▸ **Exercise prompt**
Copy every line of the listing below word for word, leaving out the pictures.

▸ **Stored records**

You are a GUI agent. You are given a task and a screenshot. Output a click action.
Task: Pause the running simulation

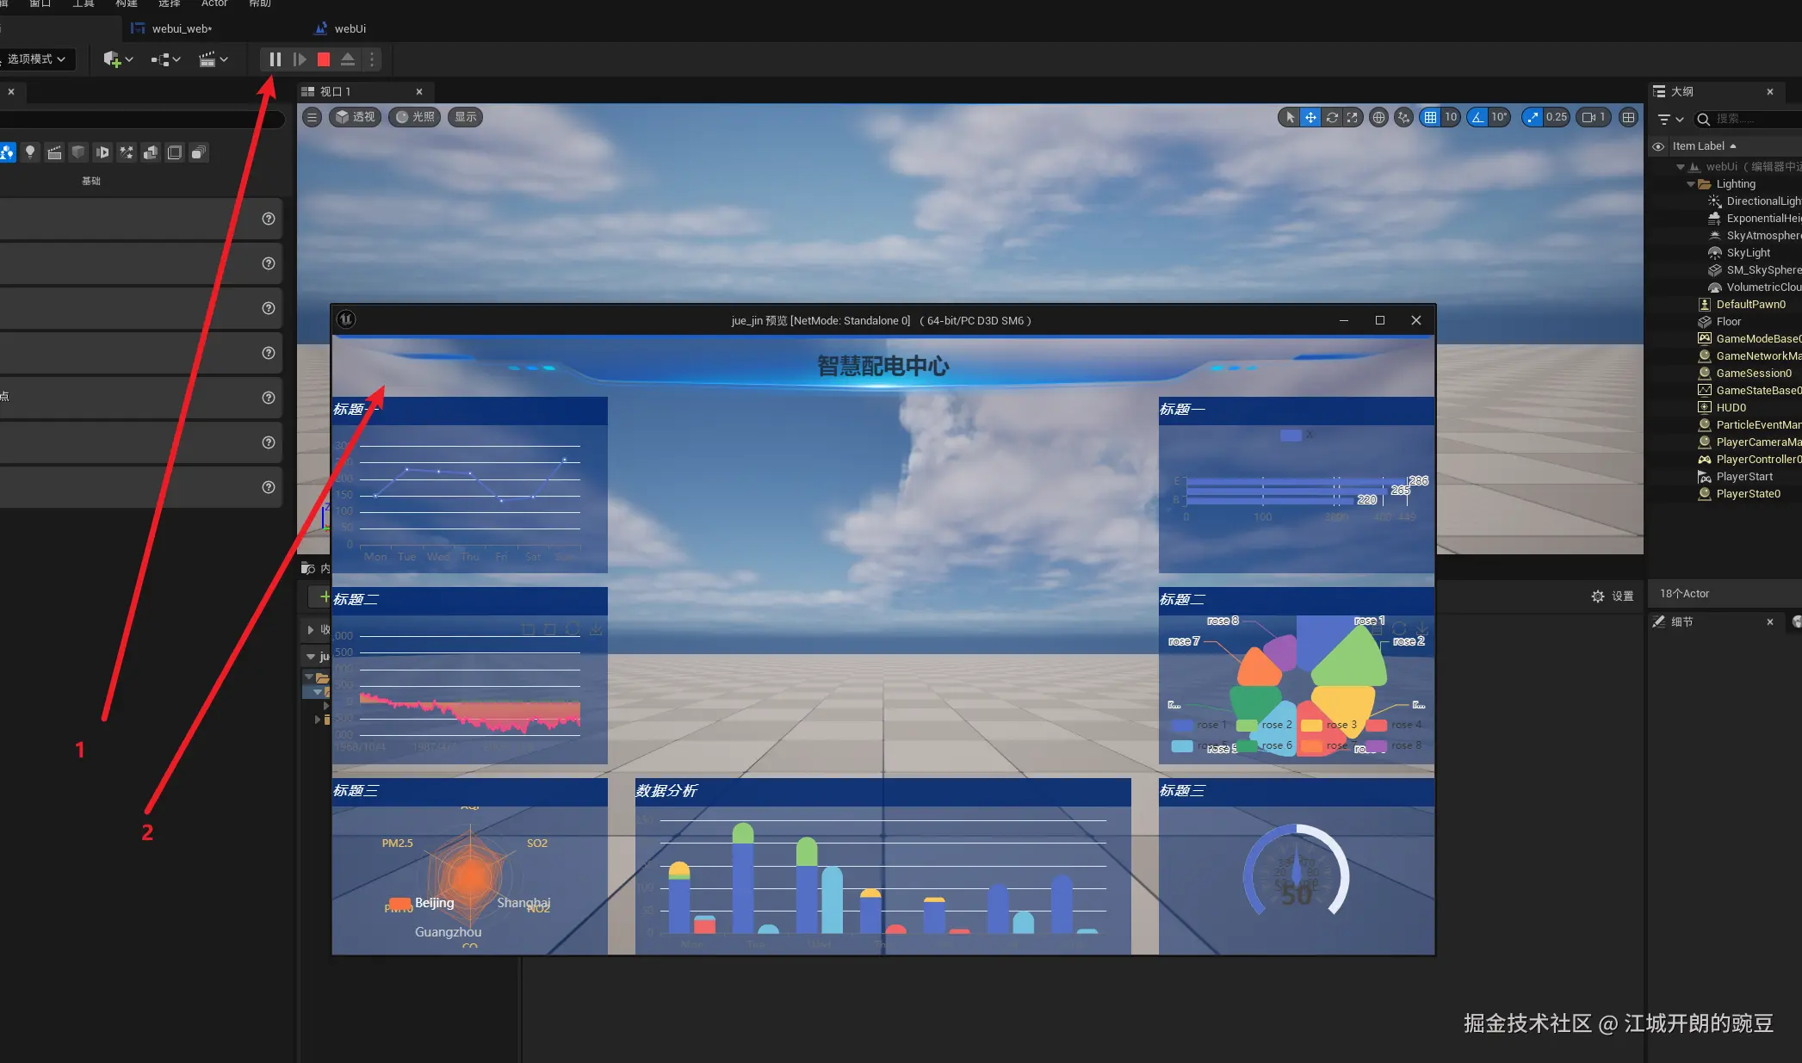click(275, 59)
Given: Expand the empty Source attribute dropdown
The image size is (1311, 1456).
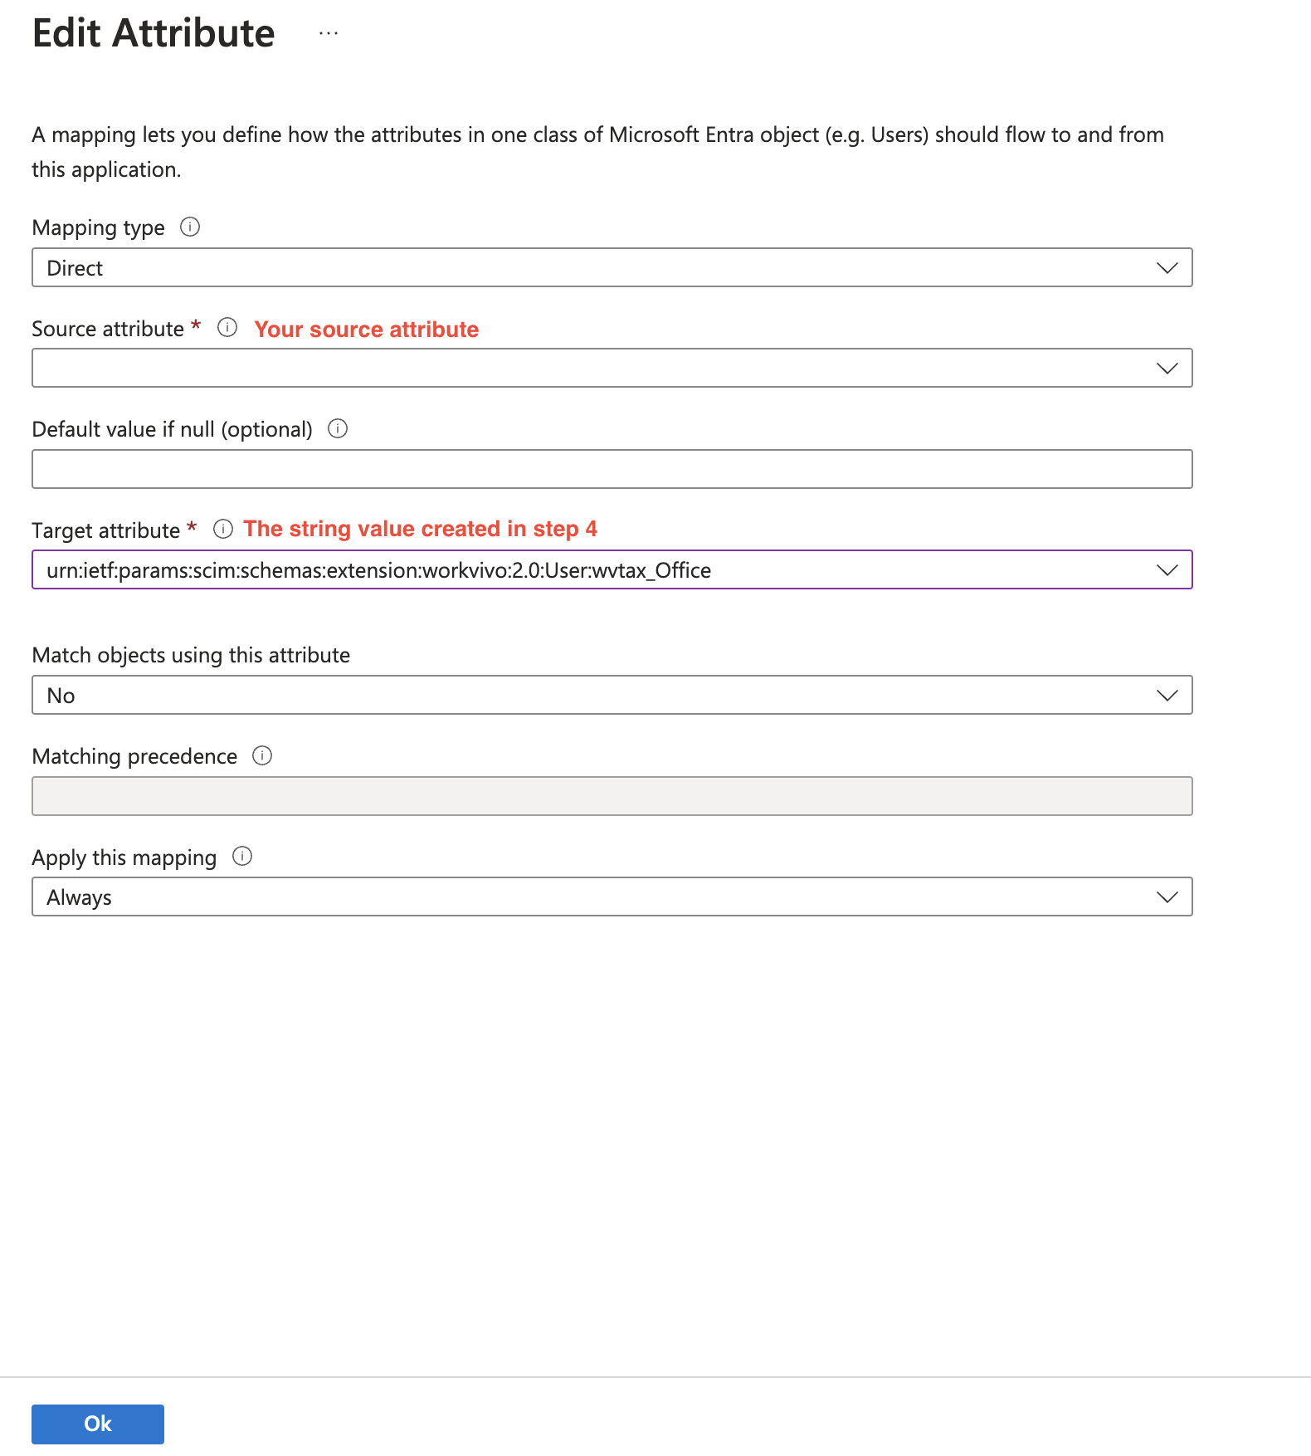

▸ **Exercise answer**
You are a GUI agent. You are given a task and a screenshot. Output a click action.
Task: Pause the running simulation

click(275, 59)
Given: Expand the empty Source attribute dropdown
The image size is (1311, 1456).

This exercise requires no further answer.